In light of the data mentioned above, resistin seems to play a multifunctional role in obesity. As it was previously pointed out, resistin is secreted mostly from macrophages in humans; therefore, it is expected to observe a high level of its expression in obese individuals with increased pro-inflammatory macrophages. It has been reported that resistin stimulates the production of various inflammatory factors, including TNF-α, IL-6, IL-8, and MCP-1 [16]. Enhanced IL-6 promotes JAK/STAT signaling and increases the expression of suppressors of cytokine signaling-1 (SOCS-1) and SOCS-3, which also prevent the interaction between the insulin receptor and its substrate IRS [17, 18]. IL-6 also promotes TLR4 gene expression via STAT3 activation [19]. Apart from impaired glucose metabolism, all these obesity-induced, resistin-related mediators along with NF-κB participate in creating a vicious circle by intensifying and aggravating one another, thereby helping the inflammation gain a chronic state and eventually lead to other metabolic disorders, such as cardiovascular diseases, rheumatoid arthritis and even cancer [13, 16].

It is important to note that findings in the literature regarding resistin levels in obesity are not always consistent [20]. However, it is necessary to consider the context as well as the experimental conditions. For instance, Wu et al. reported that resistin levels are higher in healthy individuals compared to both obese and obese plus hypertensive patients [21]. However, their study included a limited number of patients and lacked test results of inflammatory markers or any information on their physical activities. Multiple investigations have reported that long-term exercise reduces resistin levels in obese patients [22, 23]. One interesting mechanism of the negative correlation between physical activity and resistin levels is that exercising attenuates the polarization of M2-type macrophages to M1 type, which is a major source of resistin expression [24, 25]. Additionally, catecholamines secreted with exercise contribute to the reduction of resistin through β-adrenergic receptors [26]. On the other hand, resistin was found elevated in metabolically unhealthy obese patients compared to healthy individuals [27]. Similarly, obese patients with polycystic ovary syndrome (PCOS) display a higher level of resistin than non-obese PCOS patients [28]. Overall data support the notion that increased resistin levels follow obesity and adipose tissue-derived inflammation. Therefore, resistin could be a potential candidate to prevent the development of obesity-induced disorders, including metabolic syndrome and cancer.

Insulin Resistance and Type-2-Diabetes

Type-2-diabetes (T2D) is a metabolic disorder characterized by insulin resistance (IR) and impaired insulin production. Various genetic and environmental factors are involved in the development of T2D [29]. One of the major risk factors is indeed obesity. In the UK alone, around 85% of patients with T2D are overweight [30]. In Europe, the prevalence of obesity in T2D is reported to be between 50.9% and 98.6% [31]. As mentioned in the previous section, enlarged adipose tissue promotes inflammatory reactions via secreting an array of mediators, including adipokines, which prevent insulin from functioning properly. The pathophysiological events involved in T2D include inflammation, adipokine dysregulation, disruption in gut microbiota as well as the immune system [32]. In this section, the molecular mechanisms of IR and T2D will be explored in the context of inflammation and their association with resistin.

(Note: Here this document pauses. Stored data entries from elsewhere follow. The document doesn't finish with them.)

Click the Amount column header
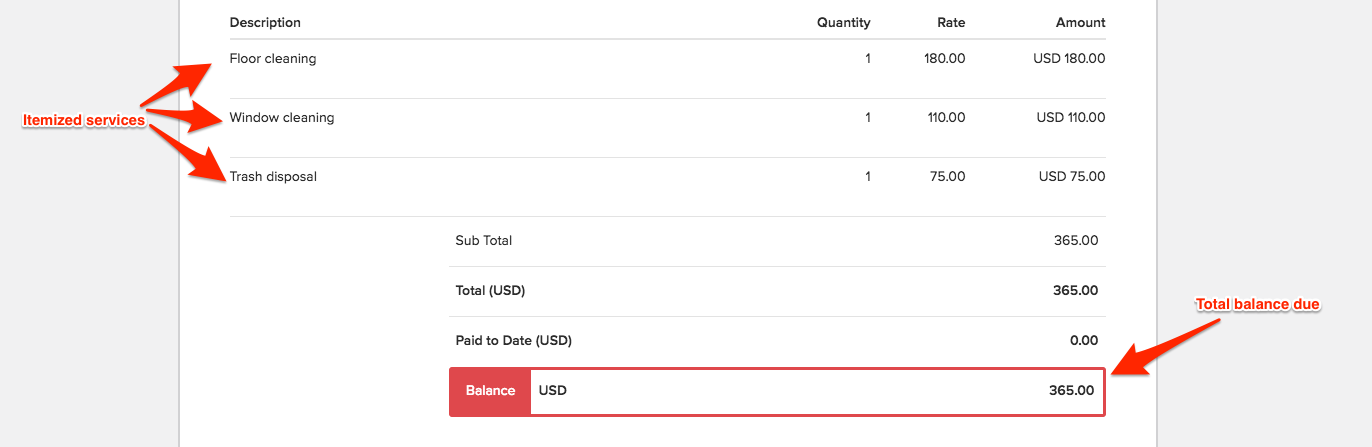Viewport: 1372px width, 447px height. (x=1081, y=22)
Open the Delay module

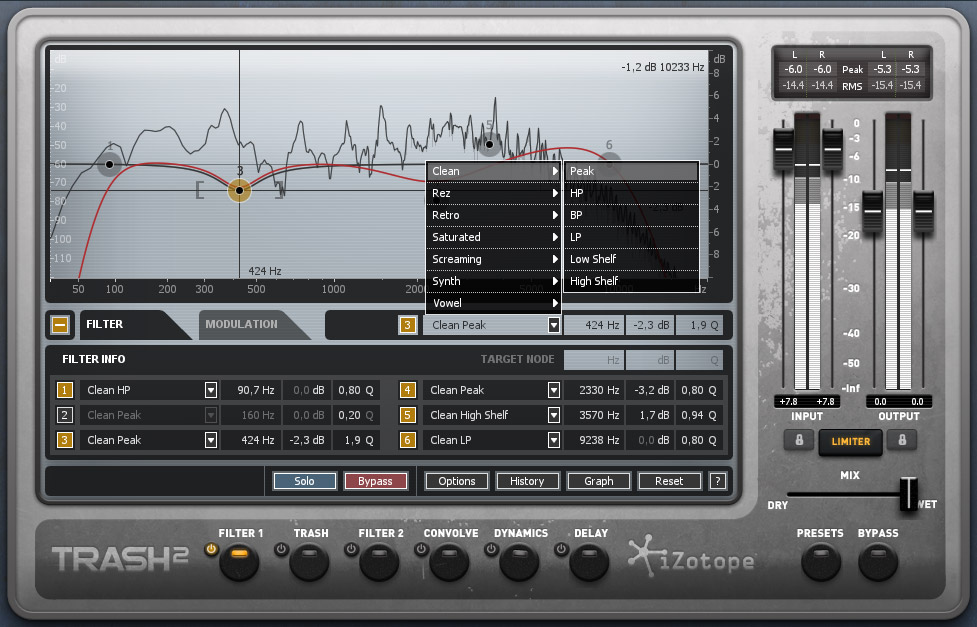(587, 563)
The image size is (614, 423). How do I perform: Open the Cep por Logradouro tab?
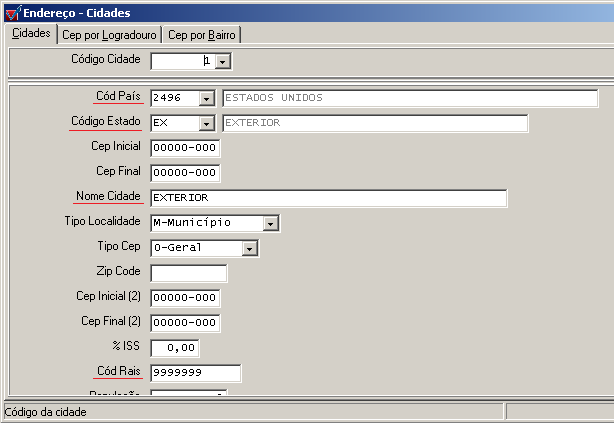(108, 34)
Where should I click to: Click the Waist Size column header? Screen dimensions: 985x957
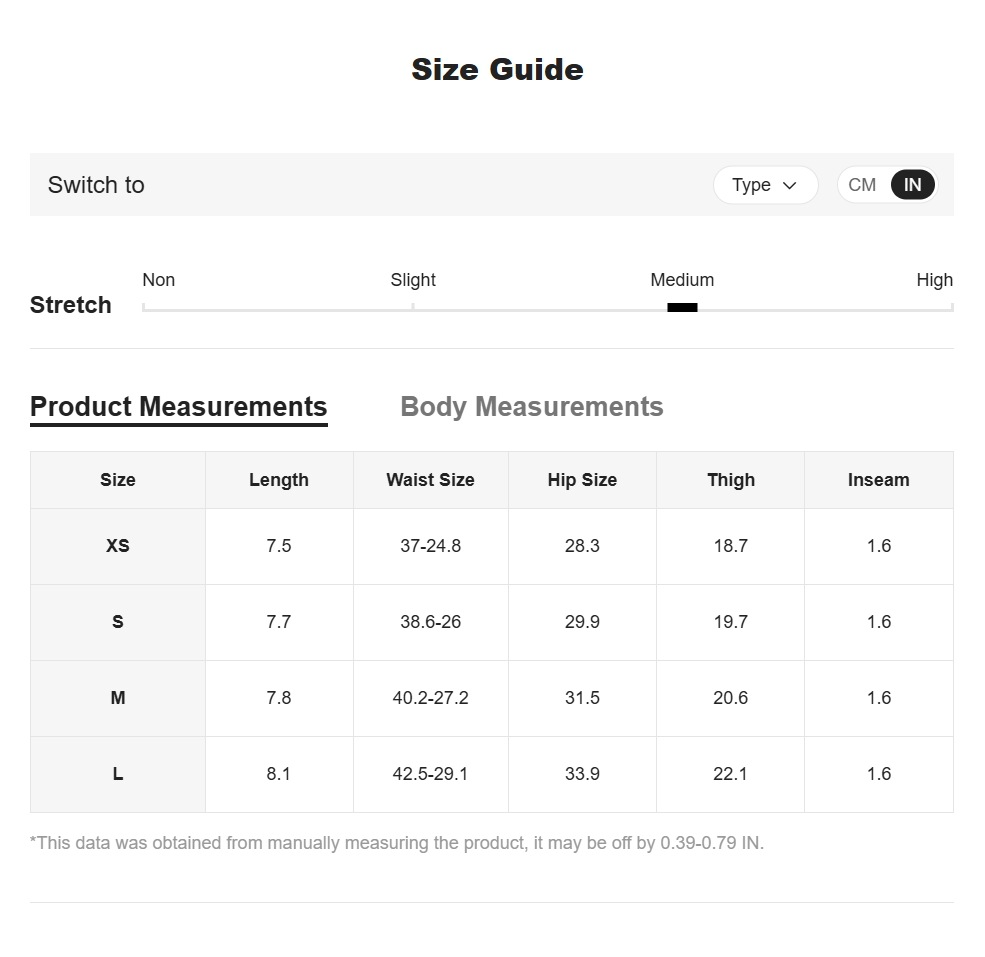(430, 480)
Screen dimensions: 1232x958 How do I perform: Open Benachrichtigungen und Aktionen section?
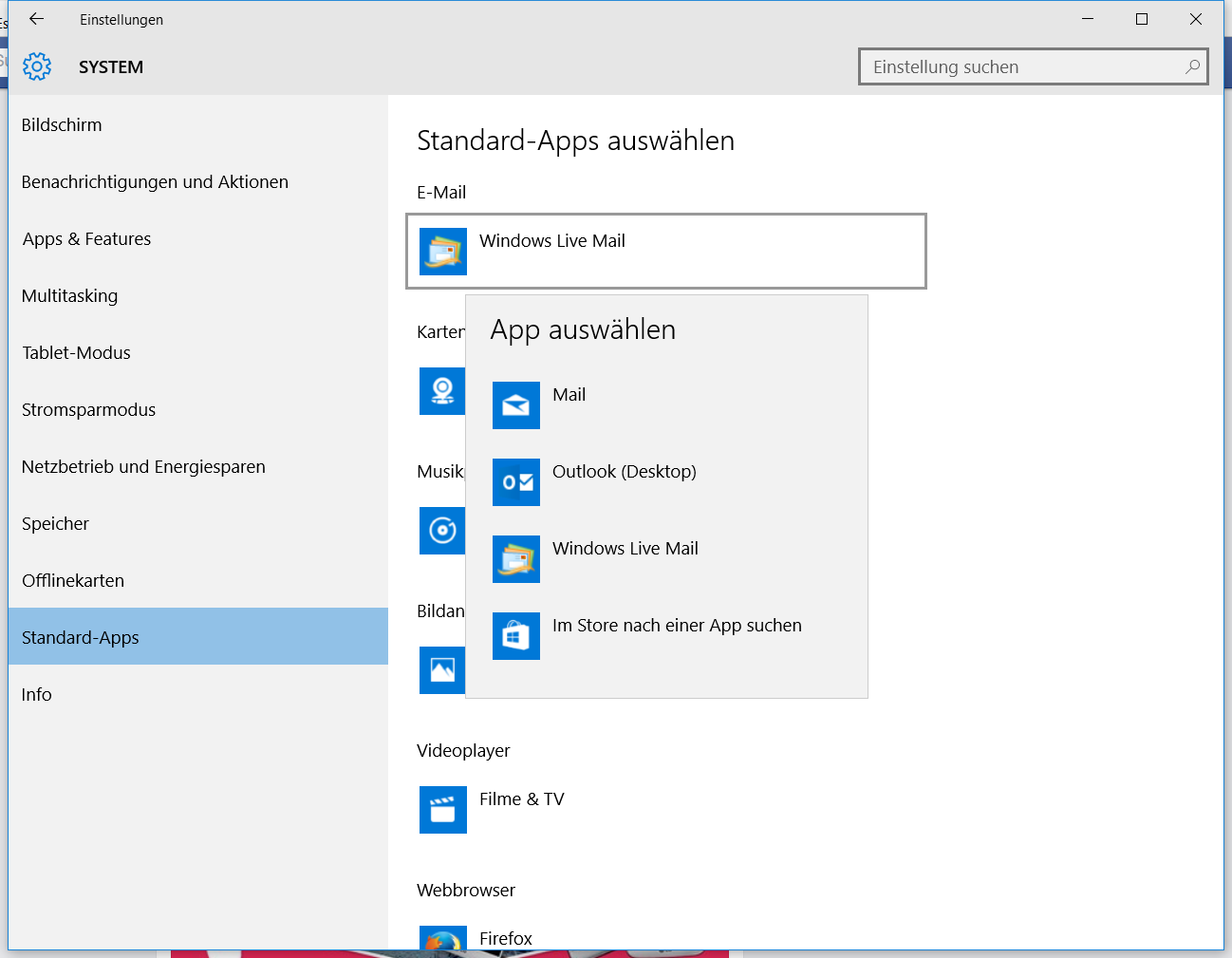[x=155, y=182]
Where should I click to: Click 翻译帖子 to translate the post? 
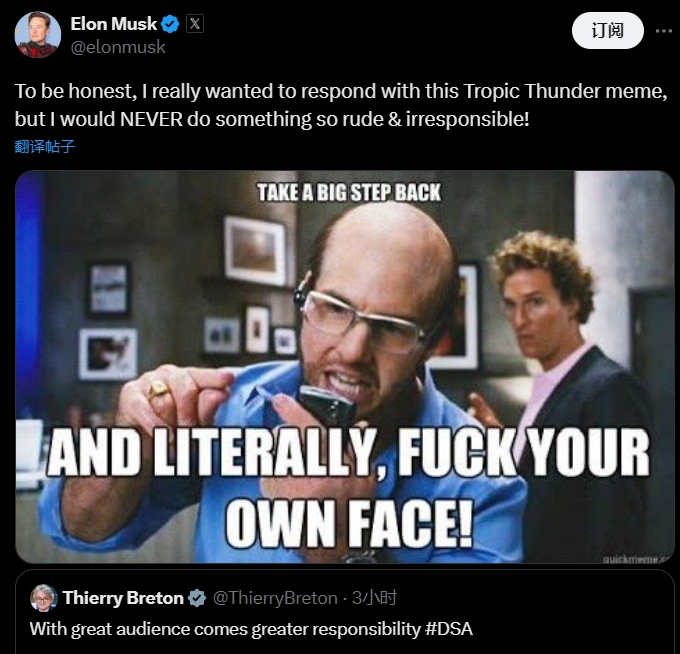[45, 146]
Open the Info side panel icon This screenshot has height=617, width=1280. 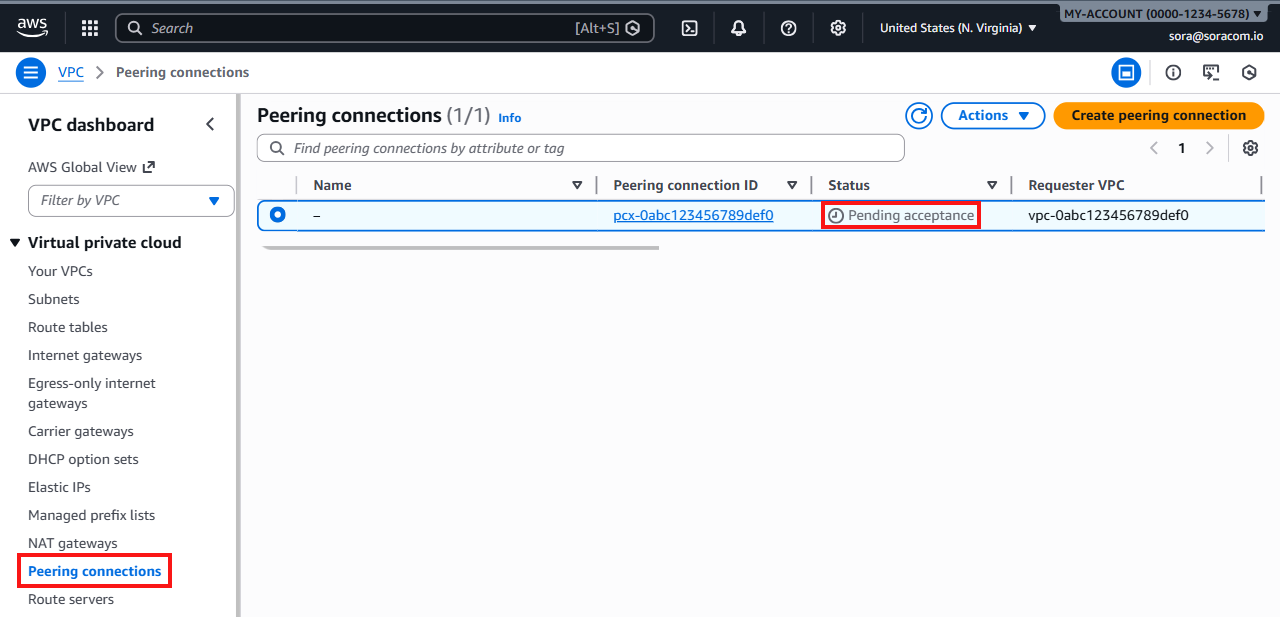click(x=1172, y=72)
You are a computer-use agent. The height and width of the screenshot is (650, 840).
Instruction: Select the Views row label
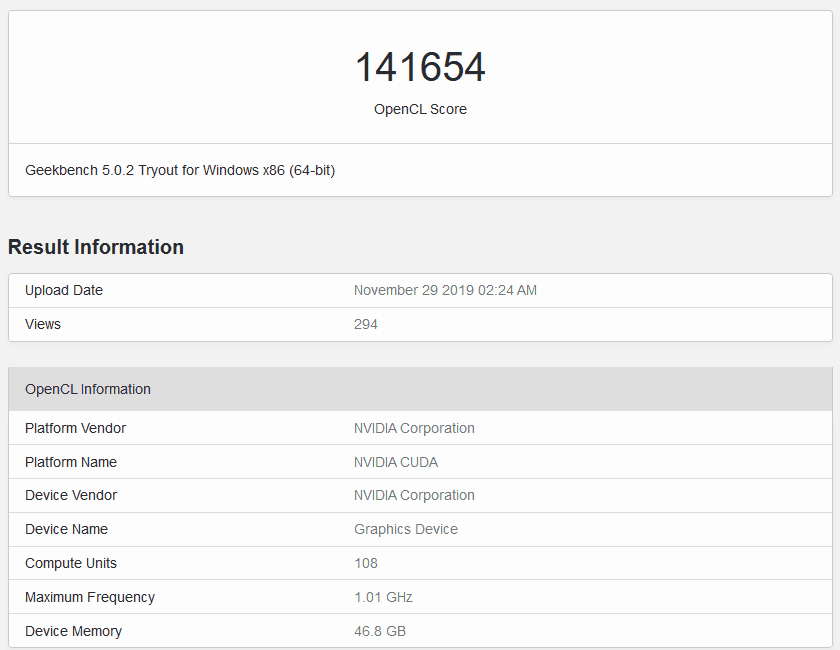click(x=45, y=324)
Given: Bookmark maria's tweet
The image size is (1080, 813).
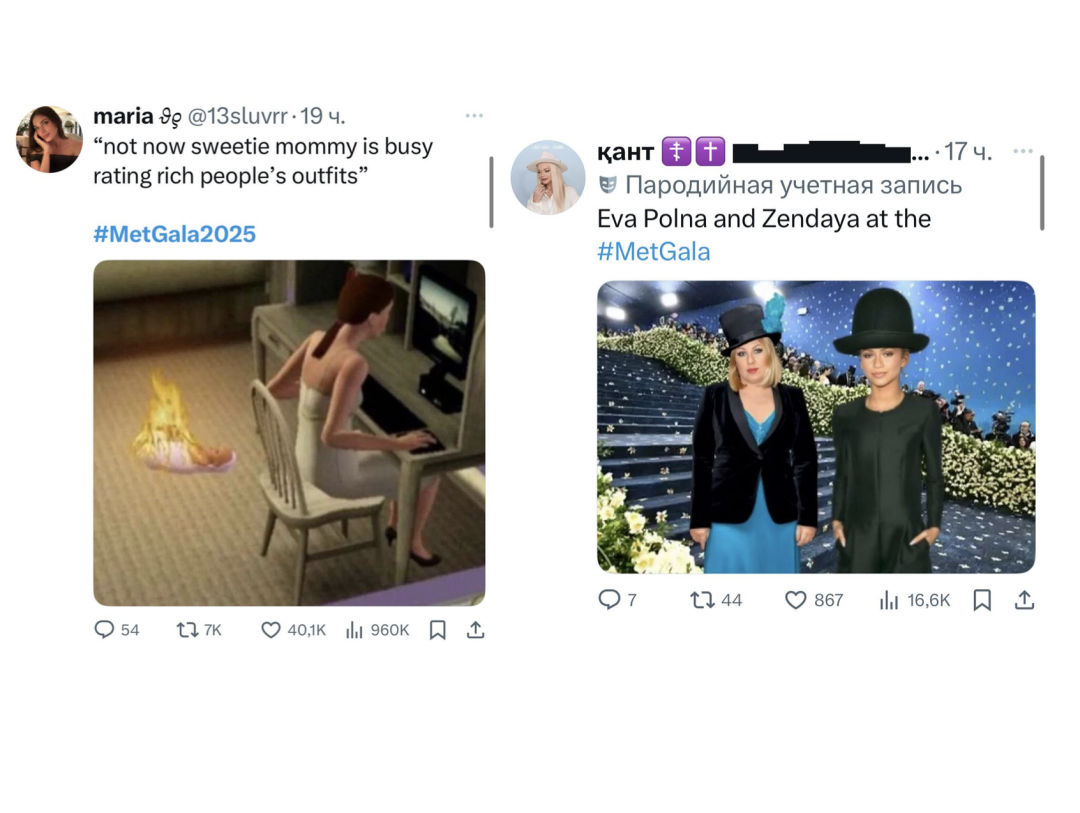Looking at the screenshot, I should 437,630.
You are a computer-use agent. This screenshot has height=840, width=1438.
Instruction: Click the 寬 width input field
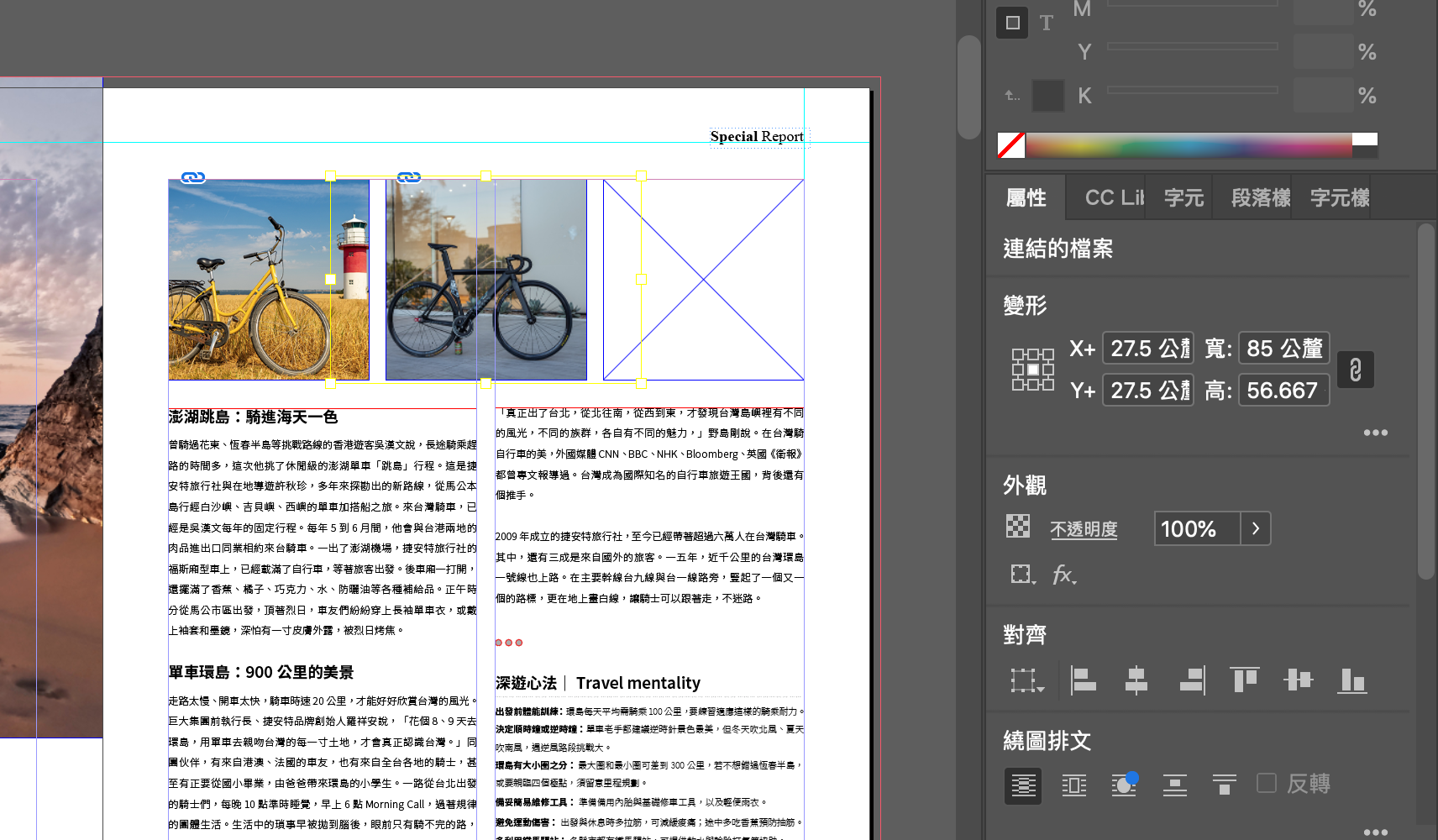pyautogui.click(x=1283, y=349)
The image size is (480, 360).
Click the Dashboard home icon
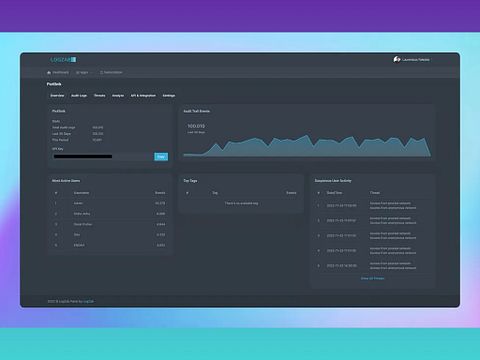[x=49, y=72]
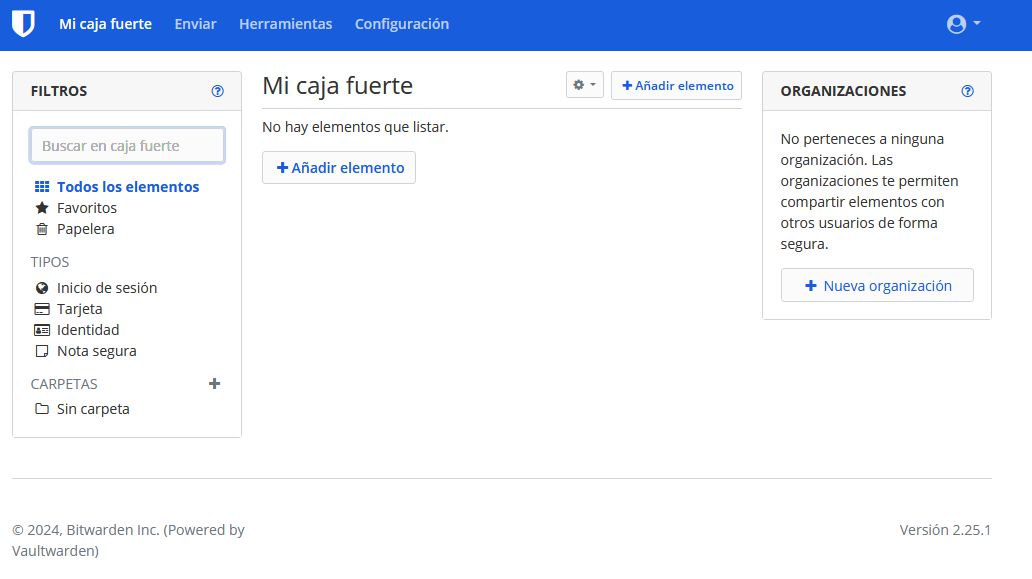1032x579 pixels.
Task: Filter by Inicio de sesión type
Action: pos(106,288)
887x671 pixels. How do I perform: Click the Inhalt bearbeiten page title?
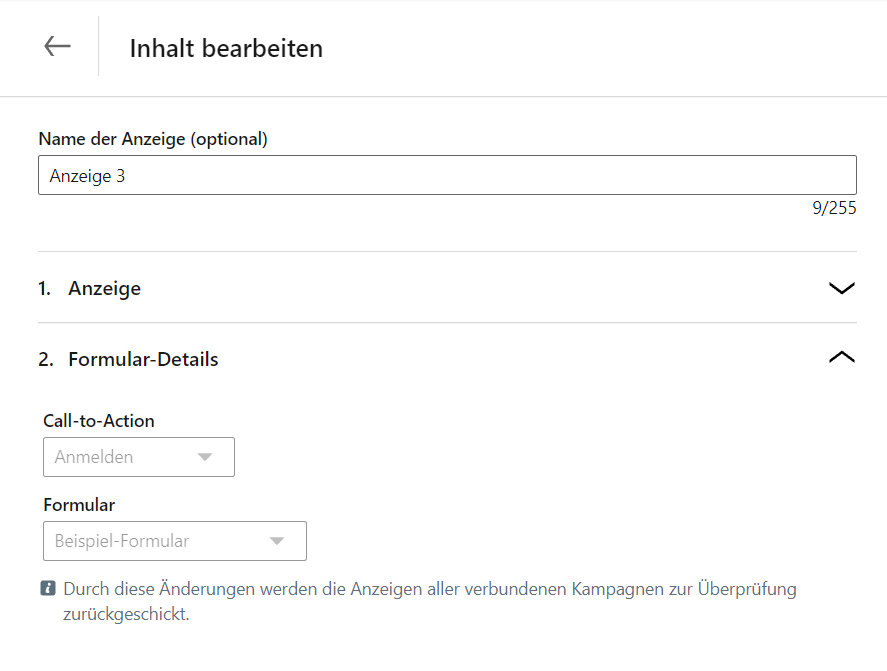tap(226, 48)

Under normal circumstances, glucose is taken up by cells upon activation of the insulin signaling pathway. To summarize, insulin binds to its receptor and then activates it by autophosphorylation, leading to the activation of its substrate, IRS. When IRS is enabled, it binds to phosphoinositide 3-kinase (PI3K), which converts phosphatidylinositol bisphosphate (PIP2) to PIP3. PIP3 then recruits phosphoinositide-dependent kinase-1 (PDK1), and PDK1 enables Akt (also known as protein kinase B). The activation of Akt allows GLUT4 to translocate to the plasma membrane, which then takes up glucose. It also leads to the activation of mTORC1, an inhibitor of IRS in the negative feedback loop of the insulin signaling pathway [33]. In T2D, however, the binding of insulin does not induce this pathway properly. When the interaction between insulin and its receptor is compromised, the downstream stages cannot be carried out, hence, the relevant cellular functions get interrupted. The occurrence of insulin resistance can be observed predominantly in adipose tissue, liver and skeletal muscle. Following a high-fat diet or lipid infusion, accumulated diacylglycerols (DAG) in muscle tissues induce the activation of protein kinase C (PKC). Activated PKC inhibits the interaction between the insulin receptor and IRS. As a result, GLUT4 cannot translocate to the plasma membrane and glucose uptake gets halted while lipolysis is induced. Extracellular glucose is then diverted to the liver, where it is used for de novo lipogenesis, thereby increasing both liver and plasma triglyceride levels [32]. In a cohort study, it has been reported that hepatic DAG concentrations and PKC activation were the most significant predictors of insulin sensitivity in patients undergoing bariatric surgery [34]. In line with these data, a more recent study has reported that resistin can activate PKC via its receptor TLR4 [35], indicating its potential role in the development of IR (Fig. 2).

The discovery of resistin was initially made while investigating the link between IR and increased adiposity in mice. An anti-diabetic class of drugs known as thiazolidinediones was able to improve insulin sensitivity in obese mice while downregulating resistin levels. Additionally, the administration of resistin caused an impairment in insulin function, whereas anti-resistin antibody restored insulin sensitivity [1]. Following this study, numerous investigations were performed in order to illuminate the role of resistin in the development and progression of IR and T2D.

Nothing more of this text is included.